The Potential of High Performance Computing in Audio Engineering

David Moore¹, Jonathan Wakefield¹

¹ School of Computing and Engineering, University of Huddersfield, West Yorkshire, HD1 3BB, UK
d.j.moore@hud.ac.uk

ABSTRACT

High Performance Computing (HPC) resources are fast becoming more readily available. HPC hardware now exists for use in conjunction with standard desktop computers. This paper looks at what impact this could have on the Audio Engineering industry. Several potential applications of HPC within audio engineering research are discussed. A case study is also presented which highlights the benefits of using the Single Instruction, Multiple Data (SIMD) architecture when employing a search algorithm to produce surround sound decoders for the standard 5-speaker surround sound layout.

1. INTRODUCTION

High Performance Computing (HPC) is the use of computers to solve numerically intensive problems [1]. It includes computing systems from multiple workstations to supercomputers assigned to solve the some of the world's most demanding computational problems. Currently, HPC implementation involves distributing a problem across multiple processors that operate in parallel. Breaking down a problem in this manner can result in significant increases in speed of execution over traditional approaches where processes are run in series.

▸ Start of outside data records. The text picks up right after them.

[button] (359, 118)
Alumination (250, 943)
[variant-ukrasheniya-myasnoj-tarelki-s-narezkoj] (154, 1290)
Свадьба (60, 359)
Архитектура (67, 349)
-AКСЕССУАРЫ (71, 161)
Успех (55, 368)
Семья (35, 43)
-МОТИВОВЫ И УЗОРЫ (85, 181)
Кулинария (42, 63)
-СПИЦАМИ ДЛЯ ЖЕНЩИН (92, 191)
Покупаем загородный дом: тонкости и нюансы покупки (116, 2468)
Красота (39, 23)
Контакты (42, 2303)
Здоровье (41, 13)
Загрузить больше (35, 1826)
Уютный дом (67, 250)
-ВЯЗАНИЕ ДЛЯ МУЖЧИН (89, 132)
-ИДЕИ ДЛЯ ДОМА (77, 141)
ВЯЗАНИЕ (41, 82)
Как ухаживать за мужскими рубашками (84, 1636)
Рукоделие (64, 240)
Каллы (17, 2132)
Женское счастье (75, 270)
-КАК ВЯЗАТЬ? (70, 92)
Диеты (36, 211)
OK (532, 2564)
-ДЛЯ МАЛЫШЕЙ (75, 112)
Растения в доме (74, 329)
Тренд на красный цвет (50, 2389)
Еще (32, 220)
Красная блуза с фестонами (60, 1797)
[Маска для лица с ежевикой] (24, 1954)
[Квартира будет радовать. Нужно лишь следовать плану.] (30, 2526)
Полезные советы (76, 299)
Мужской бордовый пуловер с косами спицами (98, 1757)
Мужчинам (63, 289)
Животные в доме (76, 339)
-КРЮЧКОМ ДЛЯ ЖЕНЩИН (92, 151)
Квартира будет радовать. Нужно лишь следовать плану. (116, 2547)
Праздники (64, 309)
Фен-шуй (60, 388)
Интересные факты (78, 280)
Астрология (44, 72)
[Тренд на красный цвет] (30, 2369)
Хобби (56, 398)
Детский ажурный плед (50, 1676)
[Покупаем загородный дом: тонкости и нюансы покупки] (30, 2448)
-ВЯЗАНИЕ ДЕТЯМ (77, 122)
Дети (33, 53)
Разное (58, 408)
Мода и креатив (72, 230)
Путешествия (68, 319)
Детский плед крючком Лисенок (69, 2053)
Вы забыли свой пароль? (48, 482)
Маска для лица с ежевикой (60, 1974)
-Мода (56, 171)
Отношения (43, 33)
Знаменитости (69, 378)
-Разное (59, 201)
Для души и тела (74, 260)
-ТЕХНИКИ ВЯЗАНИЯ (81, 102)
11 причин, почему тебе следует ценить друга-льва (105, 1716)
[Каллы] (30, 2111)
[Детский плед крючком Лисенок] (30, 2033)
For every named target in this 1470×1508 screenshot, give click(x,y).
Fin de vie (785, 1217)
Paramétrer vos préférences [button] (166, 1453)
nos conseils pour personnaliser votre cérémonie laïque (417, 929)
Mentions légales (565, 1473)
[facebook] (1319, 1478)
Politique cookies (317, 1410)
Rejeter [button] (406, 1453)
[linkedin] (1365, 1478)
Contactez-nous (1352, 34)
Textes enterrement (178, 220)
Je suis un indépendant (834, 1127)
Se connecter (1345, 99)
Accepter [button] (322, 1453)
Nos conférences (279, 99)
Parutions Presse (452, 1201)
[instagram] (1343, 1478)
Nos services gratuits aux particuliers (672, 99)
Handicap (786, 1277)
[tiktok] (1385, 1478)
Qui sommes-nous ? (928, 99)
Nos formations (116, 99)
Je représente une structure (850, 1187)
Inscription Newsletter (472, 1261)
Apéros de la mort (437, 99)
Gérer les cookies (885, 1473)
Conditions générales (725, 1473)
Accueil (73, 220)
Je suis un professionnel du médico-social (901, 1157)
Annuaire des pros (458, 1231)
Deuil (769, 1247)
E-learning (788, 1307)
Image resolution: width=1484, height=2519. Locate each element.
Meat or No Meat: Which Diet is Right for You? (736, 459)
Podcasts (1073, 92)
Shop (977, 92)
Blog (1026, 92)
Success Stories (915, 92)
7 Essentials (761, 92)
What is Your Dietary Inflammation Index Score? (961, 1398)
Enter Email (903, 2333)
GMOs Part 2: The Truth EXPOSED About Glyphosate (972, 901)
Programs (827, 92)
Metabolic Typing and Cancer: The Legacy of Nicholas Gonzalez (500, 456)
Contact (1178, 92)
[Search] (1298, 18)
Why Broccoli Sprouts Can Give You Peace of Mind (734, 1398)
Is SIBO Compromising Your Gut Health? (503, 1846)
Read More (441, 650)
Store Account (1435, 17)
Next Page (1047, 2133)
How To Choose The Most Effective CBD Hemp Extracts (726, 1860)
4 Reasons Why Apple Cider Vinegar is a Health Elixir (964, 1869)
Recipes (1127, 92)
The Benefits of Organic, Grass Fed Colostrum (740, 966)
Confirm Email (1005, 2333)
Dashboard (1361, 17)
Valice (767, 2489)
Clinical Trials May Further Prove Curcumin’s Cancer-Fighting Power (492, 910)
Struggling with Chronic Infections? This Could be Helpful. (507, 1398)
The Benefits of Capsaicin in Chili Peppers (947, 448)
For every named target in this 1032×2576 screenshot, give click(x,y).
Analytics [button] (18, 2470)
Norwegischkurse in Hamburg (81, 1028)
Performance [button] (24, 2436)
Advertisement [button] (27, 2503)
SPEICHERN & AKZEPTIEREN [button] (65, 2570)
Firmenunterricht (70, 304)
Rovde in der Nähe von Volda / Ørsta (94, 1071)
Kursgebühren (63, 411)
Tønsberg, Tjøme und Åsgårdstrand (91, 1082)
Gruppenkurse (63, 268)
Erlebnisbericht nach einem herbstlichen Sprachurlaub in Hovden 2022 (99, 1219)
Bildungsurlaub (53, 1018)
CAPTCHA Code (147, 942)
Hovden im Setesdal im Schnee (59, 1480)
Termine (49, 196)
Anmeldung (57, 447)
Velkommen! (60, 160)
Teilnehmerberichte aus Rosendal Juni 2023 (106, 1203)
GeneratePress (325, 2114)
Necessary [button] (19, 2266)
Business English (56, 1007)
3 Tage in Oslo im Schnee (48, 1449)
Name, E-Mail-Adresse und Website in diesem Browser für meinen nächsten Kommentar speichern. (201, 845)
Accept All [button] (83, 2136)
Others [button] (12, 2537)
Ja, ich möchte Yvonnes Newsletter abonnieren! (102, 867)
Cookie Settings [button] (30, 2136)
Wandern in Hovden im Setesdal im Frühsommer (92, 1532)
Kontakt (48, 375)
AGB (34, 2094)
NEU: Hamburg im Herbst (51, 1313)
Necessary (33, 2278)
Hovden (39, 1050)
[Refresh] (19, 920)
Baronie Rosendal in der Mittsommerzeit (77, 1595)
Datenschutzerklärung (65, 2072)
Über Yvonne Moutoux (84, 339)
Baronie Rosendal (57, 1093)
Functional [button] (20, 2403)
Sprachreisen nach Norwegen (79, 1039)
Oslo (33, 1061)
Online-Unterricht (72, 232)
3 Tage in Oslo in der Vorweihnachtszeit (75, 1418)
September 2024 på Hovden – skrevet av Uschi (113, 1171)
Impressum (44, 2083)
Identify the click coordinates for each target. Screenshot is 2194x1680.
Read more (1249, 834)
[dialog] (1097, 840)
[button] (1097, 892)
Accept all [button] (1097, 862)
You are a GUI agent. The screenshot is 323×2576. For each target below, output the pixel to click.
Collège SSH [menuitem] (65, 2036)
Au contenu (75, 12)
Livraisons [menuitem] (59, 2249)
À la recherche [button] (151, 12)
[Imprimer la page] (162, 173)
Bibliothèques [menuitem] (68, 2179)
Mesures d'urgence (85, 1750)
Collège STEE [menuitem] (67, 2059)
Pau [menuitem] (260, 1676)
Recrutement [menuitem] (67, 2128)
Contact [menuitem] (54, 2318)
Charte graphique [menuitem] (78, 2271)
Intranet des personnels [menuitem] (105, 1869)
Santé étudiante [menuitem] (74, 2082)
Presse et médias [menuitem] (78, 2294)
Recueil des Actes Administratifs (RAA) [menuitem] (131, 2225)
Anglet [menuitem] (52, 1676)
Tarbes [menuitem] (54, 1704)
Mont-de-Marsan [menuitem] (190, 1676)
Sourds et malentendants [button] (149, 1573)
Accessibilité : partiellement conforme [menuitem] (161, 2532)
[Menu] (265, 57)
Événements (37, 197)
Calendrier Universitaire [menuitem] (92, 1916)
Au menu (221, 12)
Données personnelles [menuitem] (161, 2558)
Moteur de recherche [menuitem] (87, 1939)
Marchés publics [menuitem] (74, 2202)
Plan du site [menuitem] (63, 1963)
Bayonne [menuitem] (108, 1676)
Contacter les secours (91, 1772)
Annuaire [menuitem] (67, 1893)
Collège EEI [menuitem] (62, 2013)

In the past, mainly due to expense, access to HPC systems has been restricted to large organisations and academic institutions. However, HPC resources are now becoming more readily available and affordable [2]. For example, a number of companies have developed HPC products ready to be used in conjunction with desktop computers (e.g. ClearSpeed Accelerator Cards [3] and NVIDIA Graphics Processing Units [4]). In addition, networking technologies have advanced significantly allowing computers to be easily linked to form computer “clusters” and “grids” capable of sharing the load of a data processing problem [5]. Despite the growing availability of HPC resources, it is the belief of the authors that HPC is not yet widely applied in audio engineering research. The aim of this paper is to highlight the potential that this mode of computing offers to this field.

The following section provides background on HPC and looks at some existing HPC technologies. In section 3 a number of potential applications of HPC within audio engineering are discussed. These will include highly...
challenging applications which are currently regarded as too computationally expensive either to compute or perform in real-time. In section 4 a case study is presented where the power of HPC is demonstrated for a specific audio engineering application - the optimisation of a 5-speaker Ambisonic decoder using a computer search algorithm.

2. BACKGROUND

HPC is currently used for a wide range of applications from the simulation and modelling of physical phenomena, to data mining and visualisation [6-8]. Before discussing existing HPC technologies and potential applications within audio engineering, HPC architectures will be defined.

2.1. HPC Architectures

Flynn [9] proposed a simple, but broad, classification of high performance computer architectures based on the number of instruction streams and data streams that can be processed simultaneously (figure 1 illustrates these architectures). They are:

- **SISD** (Single Instruction, Single Data) - defines the operation of a sequentially operating single CPU computer. Speed of execution is limited to the internal speed of the computer.

- **SIMD** (Single Instruction, Multiple Data) - involves multiple processors simultaneously executing the same instruction but on different data. A central control unit is employed for issuing instructions.

- **MISD** (Multiple Instruction, Single Data) - involves multiple instructions operating on a single stream of data. This method is rarely used as it makes more sense to use multiple instructions to operate on multiple data.

- **MIMD** (Multiple Instructions, Multiple Data) – this architecture employs multiple processors that execute multiple instructions on different data streams. Each processor operates independently and asynchronously.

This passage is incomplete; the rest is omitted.